Léon richtet es sich in seiner Arbeit und in seiner Familie ein, beides ohne Begeisterung, doch zu antriebslos, um Widerstand oder Neubeginn zu wagen. Die Familie dümpelt während der Besatzungszeit dahin, es kommen fünf Kinder und es kommt nach dem Krieg auch Louise wieder aus Afrika zurück.

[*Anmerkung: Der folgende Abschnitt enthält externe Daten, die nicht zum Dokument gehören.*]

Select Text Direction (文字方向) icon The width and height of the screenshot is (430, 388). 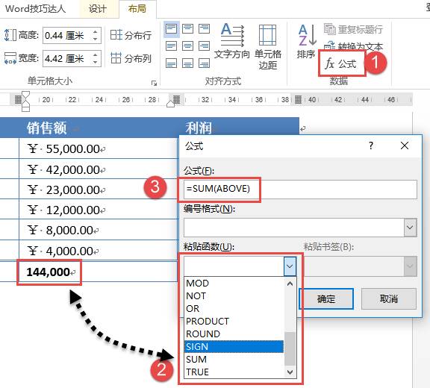tap(231, 41)
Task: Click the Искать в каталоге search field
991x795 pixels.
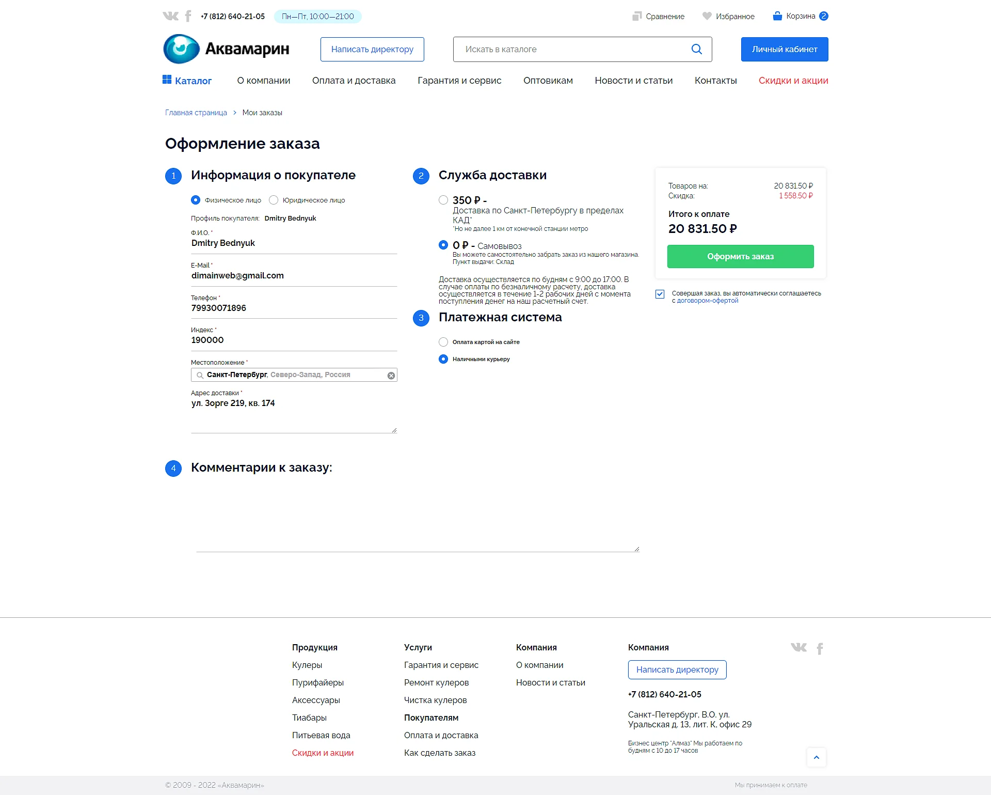Action: (x=572, y=49)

 Ob diese schwere Zeit Yvonne und Leon noch enger zusammenschweißte, weil sie einander jeden Tag aufs Neue ihre Treue und Verlässlichkeit bewiesen, oder ob ihnen unter der steten Bedrohung noch die letzte Hoffnung auf romantische Liebe abhandenkam, weil sie ganz pragmatisch als Kampfgemeinschaft zu funktionieren hatten – ob sie einander unter diesen Umständen also nähergekommen sind oder nicht, ist schwer zu sagen; man kann sich vorstellen, dass sie sich diese Frage gar nie stellten. Denn von Bedeutung war nicht das Etikett oder die Überschrift ihres Zusammenseins, sondern das tägliche Überleben; und jenseits aller Metaphysik hatte schlicht die Zeit gewisse Fakten geschaffen, die stärker ins Gewicht fielen als alle Worte.
So war es eine Tatsache, dass sie beide nun über vierzig Jahre alt waren und mit einiger Wahrscheinlichkeit die Lebensmitte überschritten hatten. Eine arithmetische Tatsache war es auch, dass sie von ihrem bisherigen Leben die Hälfte miteinander verbracht und bald mehr Nächte miteinander im gemeinsamen Ehebett als ohneeinander geschlafen haben würden. Absehbar war weiter, dass ihre Kinder in überraschend kurzer Zeit halbwegs erwachsen sein und als lebende Beweise dafür in die Welt hinausgehen würden, dass Yvonne und Leon ganz ordentliche Eltern gewesen waren. Bald würden die Tage, die ihnen auf Erden noch blieben, immer rascher verrinnen, und bald würde die Summe ihrer gemeinsamen Erinnerungen so groß sein, dass sie in jedem Fall tröstlicher war als jede Hoffnung auf ein wie auch immer geartetes Leben ohneeinander. Wohl konnte es noch aus diesem oder jenem Anlass ge­schehen, dass eines Tages sie vor ihm Reißaus nahm oder er vor ihr. Ein neuer Anfang aber, ein neues Leben würde das nicht sein, sondern nur die Fortsetzung ihres bisherigen Le­bens unter neuen Bedingungen. Es gab kein zweites Leben, sie hatten nur dieses eine. Das mochte auf den ersten Blick niederschmetternd erscheinen, auf den zweiten aber war es der größtmögliche Trost; denn es bedeutete, dass ihr bisheriges Leben nicht gleichgültig, sondern unabdingbare Voraussetzung gewesen war für alles, was noch kommen würde.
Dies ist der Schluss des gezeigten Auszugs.